Kenyan Fighter Jets Bomb Al-Shabaab Targets in Somalia

Kenyan Fighter Jets Bomb Al-Shabaab Targets in Somalia

On Sunday, the Kenyan government attacked what is believed to be an explosions-making compound in Jilib, Somalia, run by the militant Islamist group al-Shabaab. The attack follows a series of bombings in the Kenyan capital, Nairobi, that left 12 people dead.

According to Bloomberg, the attacks are part of a greater African Union military project to eradicate the group. Kenya announced the target attack through military spokesman Major Emmanuel Chirchir, who tweeted the news. Jilib became a target because it is believed to house a number of radical Islamist militants affiliated with al-Shabaab.

The estimates of the damage vary. Bloomberg cites Mohamed Abdi Kalil, the governor of Gedo, Somalia, who told them that there were no casualties, and that the targets were “farmlands on the outskirts of Jilib.” Jilib itself is considered an urban area, one of the few remaining, dangerously susceptible to influence from terror groups that use it as a refuge. Chinese news outlet Xinhua quotes an eyewitness testimony from a villager who said that villagers heard “planes flying low overhead, then three or more explosions in Maanyo-Gaabo,” and that no one in town had any further information on whether anyone was injured in the attacks. 

Istanbul’s World Bulletin cites another eyewitness who claims that three vehicles were destroyed in the strike, but the camp was “vacant” when attacked. The eyewitness says, however, that al-Shabaab militants appeared during the attack to “cordon off the camp’s perimeter.”

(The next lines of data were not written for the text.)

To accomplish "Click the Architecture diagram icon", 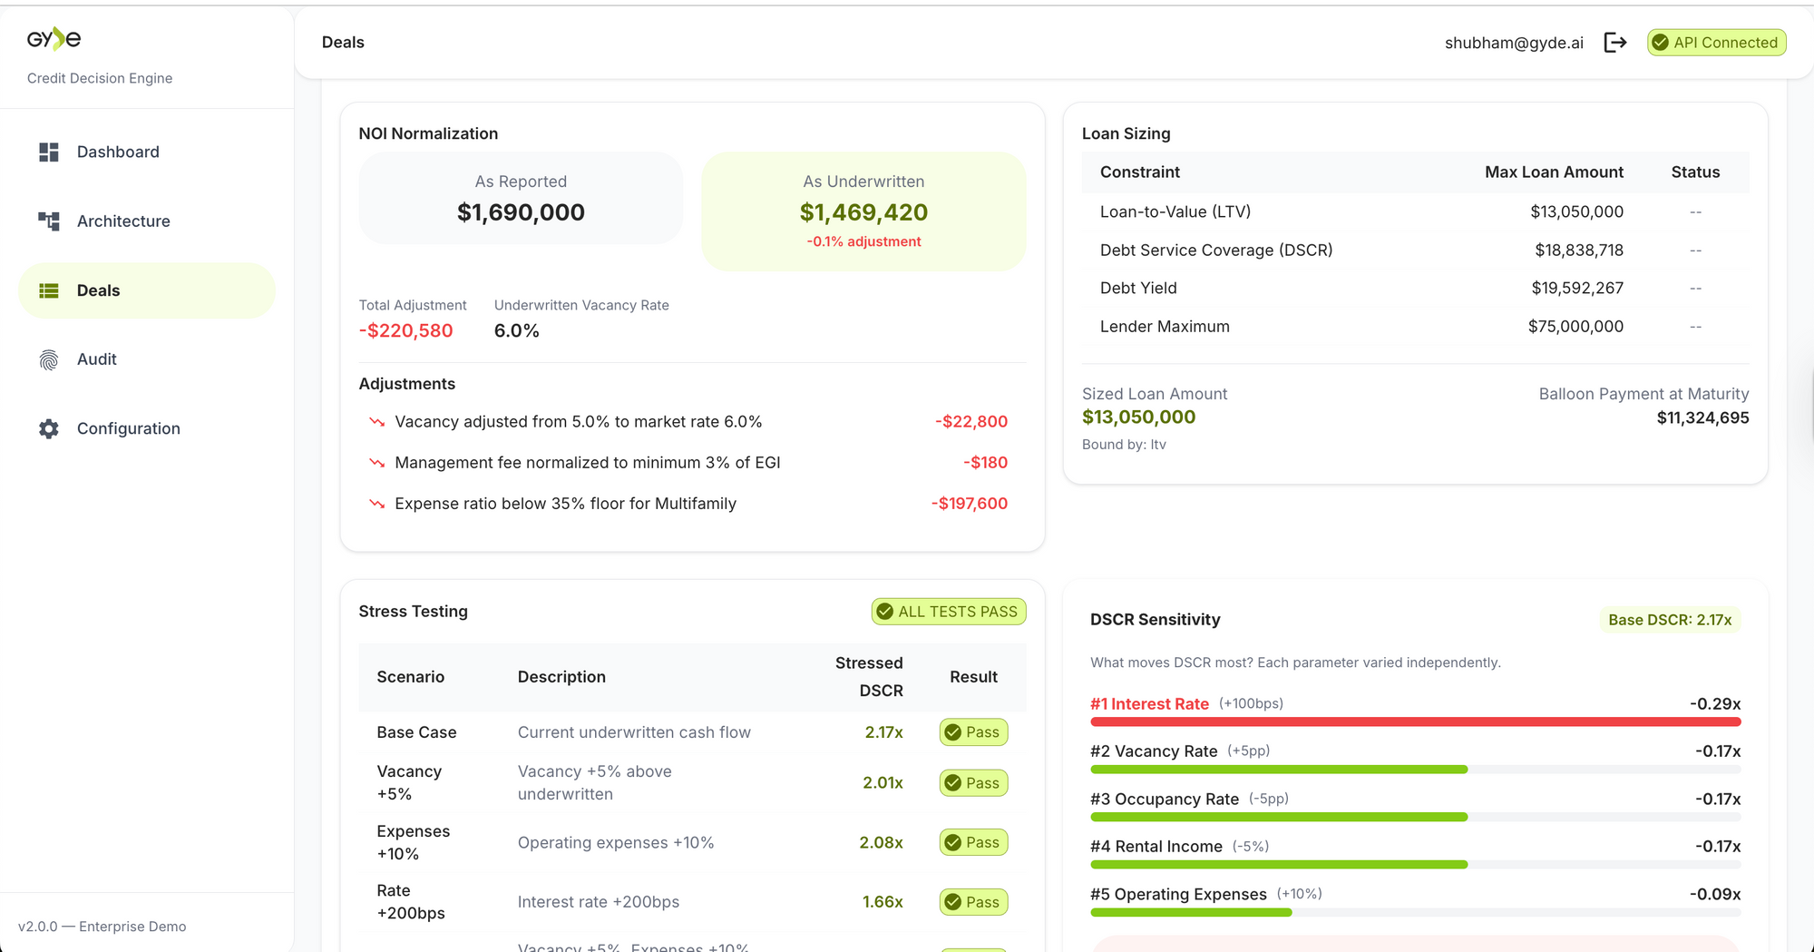I will (49, 221).
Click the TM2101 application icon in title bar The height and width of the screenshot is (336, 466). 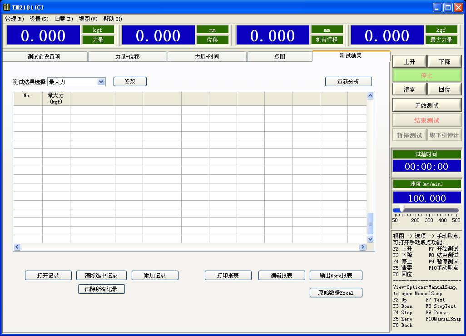(6, 7)
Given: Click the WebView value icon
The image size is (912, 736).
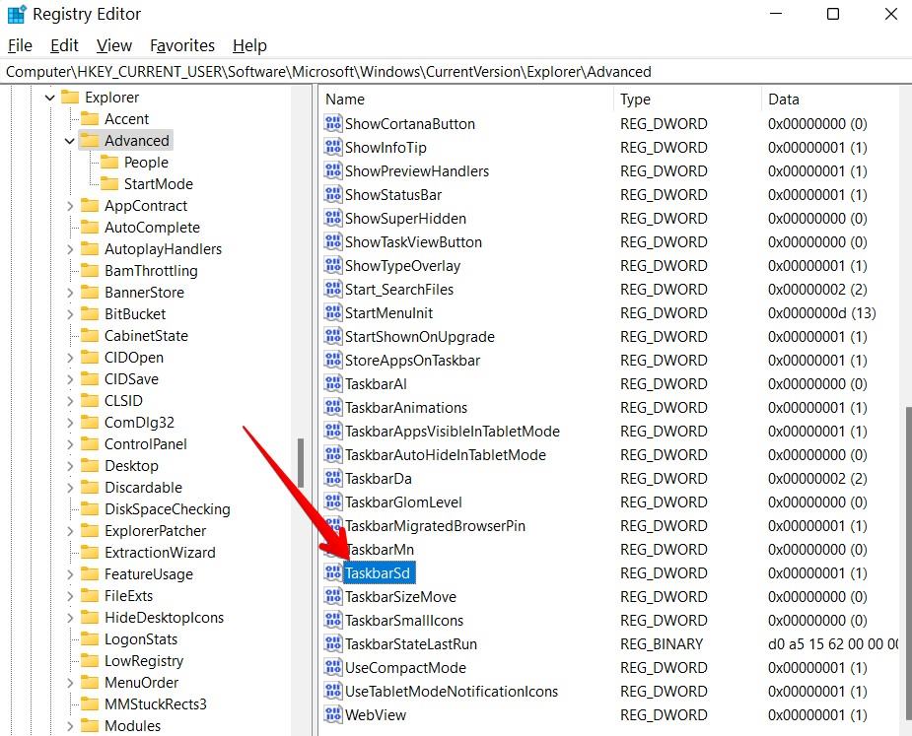Looking at the screenshot, I should 332,714.
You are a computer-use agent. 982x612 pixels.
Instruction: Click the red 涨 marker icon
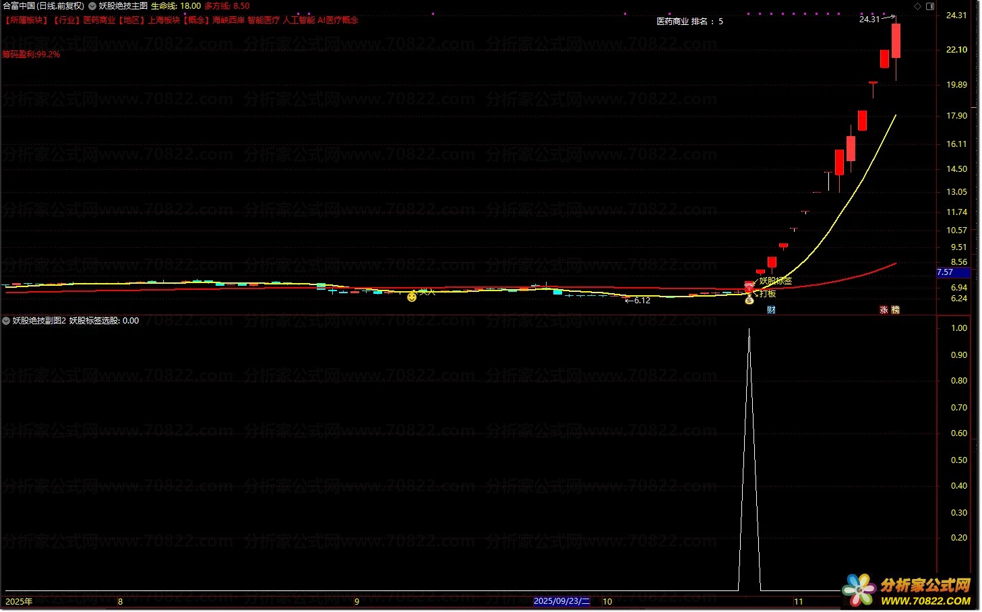884,310
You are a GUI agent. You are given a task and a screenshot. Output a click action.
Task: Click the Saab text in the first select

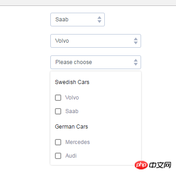click(x=62, y=20)
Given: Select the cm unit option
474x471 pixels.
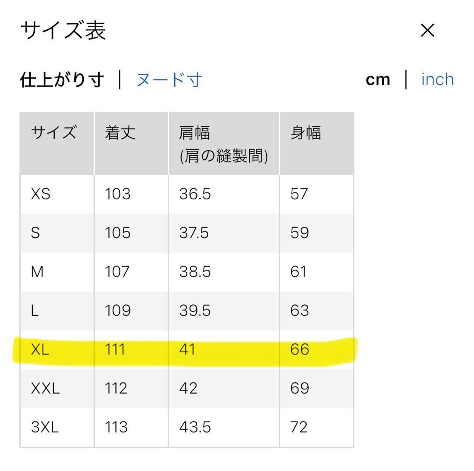Looking at the screenshot, I should 378,79.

Al-Shabaab has increasingly posed a problem for East Africa. The group, which operated as a jihadist cell independently, merged with al Qaeda in 2012 and has since been affiliated with the group as one of its African wings. The group has also extended its support to Nigerian terrorist group Boko Haram, which has become increasingly active and violent, not only in Nigeria’s mostly Muslim northeast, but throughout the country.

Australia’s ABC notes that the African Union has begun to target Somalia aggressively as a stronghold for the jihadist group, sending a “400-strong ‘defensive’ guard force of Ugandan troops based at the heavily fortified Mogadishu airport,” intended to protect United Nations staff engaging in humanitarian work in the country. Al-Shabaab has also increasingly targeted humanitarian workers in the region recently.

Kenya’s attack follows a series of bombings in Nairobi this weekend, which killed ten or twelve people, depending on estimates. The bombing was not out of character for al-Shabaab, also suspected of a bombing on another series of buses two weeks before this one that killed at least 60 people.